(WORK ORDER): Take each line of the records below that contains the string "agent" and copy it.

Segment Start: DATA FOR THE TASK

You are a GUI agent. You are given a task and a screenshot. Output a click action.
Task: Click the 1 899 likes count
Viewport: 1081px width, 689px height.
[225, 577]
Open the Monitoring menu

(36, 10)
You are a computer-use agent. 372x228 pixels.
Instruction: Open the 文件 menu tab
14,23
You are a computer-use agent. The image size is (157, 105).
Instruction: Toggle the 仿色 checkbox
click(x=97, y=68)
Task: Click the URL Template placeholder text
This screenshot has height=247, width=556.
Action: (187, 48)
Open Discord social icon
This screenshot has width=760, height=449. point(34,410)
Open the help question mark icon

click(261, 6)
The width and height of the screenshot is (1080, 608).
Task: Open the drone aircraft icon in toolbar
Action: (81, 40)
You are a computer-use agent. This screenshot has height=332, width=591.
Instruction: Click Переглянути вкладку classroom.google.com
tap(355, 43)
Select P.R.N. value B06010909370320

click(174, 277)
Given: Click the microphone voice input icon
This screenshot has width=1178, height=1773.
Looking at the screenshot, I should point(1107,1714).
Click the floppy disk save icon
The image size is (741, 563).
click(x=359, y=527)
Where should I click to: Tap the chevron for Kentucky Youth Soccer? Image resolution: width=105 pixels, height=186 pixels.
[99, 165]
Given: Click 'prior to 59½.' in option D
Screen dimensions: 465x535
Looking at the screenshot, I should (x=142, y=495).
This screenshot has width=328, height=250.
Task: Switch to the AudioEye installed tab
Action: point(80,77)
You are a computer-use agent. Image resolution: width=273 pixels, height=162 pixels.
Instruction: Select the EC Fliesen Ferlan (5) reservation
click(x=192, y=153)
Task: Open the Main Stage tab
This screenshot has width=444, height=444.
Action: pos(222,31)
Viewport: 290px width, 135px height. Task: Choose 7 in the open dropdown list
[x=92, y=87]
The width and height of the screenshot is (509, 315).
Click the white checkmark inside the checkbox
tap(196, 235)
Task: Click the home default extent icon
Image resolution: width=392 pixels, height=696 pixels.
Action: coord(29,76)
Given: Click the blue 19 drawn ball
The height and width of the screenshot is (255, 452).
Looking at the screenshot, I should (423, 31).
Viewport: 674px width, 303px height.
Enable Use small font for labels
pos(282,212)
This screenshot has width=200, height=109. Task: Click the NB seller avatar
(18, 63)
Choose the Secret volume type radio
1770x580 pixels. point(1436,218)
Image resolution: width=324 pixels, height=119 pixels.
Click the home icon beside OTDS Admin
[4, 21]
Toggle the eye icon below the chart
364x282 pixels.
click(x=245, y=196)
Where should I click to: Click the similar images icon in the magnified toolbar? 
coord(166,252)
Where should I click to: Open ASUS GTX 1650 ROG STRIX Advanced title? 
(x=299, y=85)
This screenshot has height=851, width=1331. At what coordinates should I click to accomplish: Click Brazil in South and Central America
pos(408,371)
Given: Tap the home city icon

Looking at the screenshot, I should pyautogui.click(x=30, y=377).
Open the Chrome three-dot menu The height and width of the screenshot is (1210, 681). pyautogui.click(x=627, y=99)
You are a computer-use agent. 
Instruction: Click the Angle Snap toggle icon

Segment End: DATA FOR THE TASK

(ANSWER TO THE EXERCISE):
You are a GUI agent. You are given a task and a screenshot. Output a click action.
You are a computer-use agent. 372x228 pixels.
You are a computer-use agent. The image size is (157, 105).
You are a computer-use agent. This screenshot has height=332, width=591.
You are a computer-use agent. Image resolution: width=273 pixels, height=162 pixels.
You are a computer-use agent. 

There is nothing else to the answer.